I realised very clearly that my image of God was the joyful Christ. The Jesus I was closest to was the one who dances at the wedding feast and makes more wine so the party can go on. It is an image that has remained helpful for me. Yes I believe in the Christ who suffers on the cross and calls us to share in that suffering in a world which makes God weep: but I also believe in a God who calls us to joy and wants us to be happy.

I found myself reflecting on a similar theme this year, and discovered another identity of God to be one I also now hold dear, "The God of the Open Door".   

Then again, perhaps these two images are not so far apart: it is the openness, the hospitality, the drawing in of the other, the building of community which enables the outburst of joy. It is together that we can discover true happiness.

Friday, 11 September 2015

No Faith in War

It's been a while, so I guess it must be high time for another blog post! Especially as I certainly have no shortage of things I would like to write about ... so many that actually fitting in the time to write about them is proving something of a struggle! After a very full summer and a slightly hectic return to the new year (because everyone knows "new year" is in September, right?!) I probably have enough material to bore you all in many posts in the weeks to come.

To begin though, I want to write something about Tuesday, when I, along with may others, gathered at the gates of the ExCeL centre in London where preparations are going ahead for one of the world's biggest arms fairs. Part of a sustained week of creative action to impede the setup of the event, Tuesday was entitled "No Faith in War" and was an invitation to people of faith to stand against the evils of the arms trade. Gathering from about 9am, we maintained a presence of both prayer and protest at the gates all day, with people coming and going throughout.

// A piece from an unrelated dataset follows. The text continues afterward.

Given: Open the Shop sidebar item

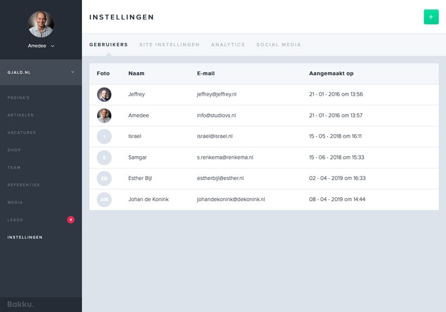Looking at the screenshot, I should pyautogui.click(x=14, y=150).
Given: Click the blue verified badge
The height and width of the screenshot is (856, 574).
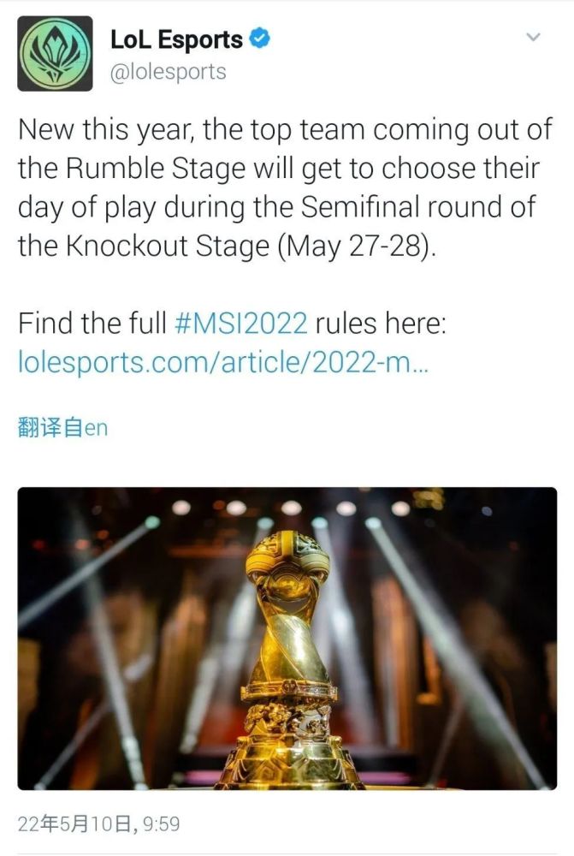Looking at the screenshot, I should click(259, 39).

Peacefully, prayerfully, many of those present stepped out into the roads, preventing access to the entrances to the centre where preparations for next week's exhibition are underway. Multiple blockades throughout the day, including one point where entrances at both ends of the centre were closed. Informal prayers and songs sat in front of a growing tailback of lorries and a funeral procession for the unnumbered victims of the arms trade were among the powerful moments which took place in the approach roads to the ExCeL gates.

This was not a passive vigil of witness but a creative, active response to one of the great evils of our time; but the atmosphere throughout remained one of respectful peace as well as of passion deeply rooted in gospel values. I remained conscious through the day of the stark contrast between this and the preparations behind closed doors for an event which will contribute to the continuing escalation of instability and conflict; the human cost of which is increasingly evident.

DSEi takes place once every two years and brings thousands of arms manufacturers and dealers together with representatives of global governments and military, including those from some of the world's most repressive regimes. Even if actual money doesn't change hands, we are facilitating relationships between some very dodgy characters. As the refugee crisis in Europe draws our attention to increasing global conflict and human misery, there is an almost sickening irony in knowing many of these conflicts are fuelled by a trade which is being encouraged here in our capital.

For me, the theme of the beatitudes reverberated through the day. We heard them several times with different groups independently choosing its inclusion in their liturgies.
The power of Jesus' words, spoken as they were to an audience living under a military occupation, resonated through acts of repentance and resistance, in the face of a system which continues to perpetuate violence and oppression.

The sense of joy and community which pervaded the day, even in the seemingly impenetrable face of death and destruction allowed me, us, to experience the truth of His blessing, that the peacemakers and those who hunger and thirst for justice will know happiness.

I came away uplifted and inspired. This for me, is where and how the church should be. Thank you, to all who were church with and for me that day.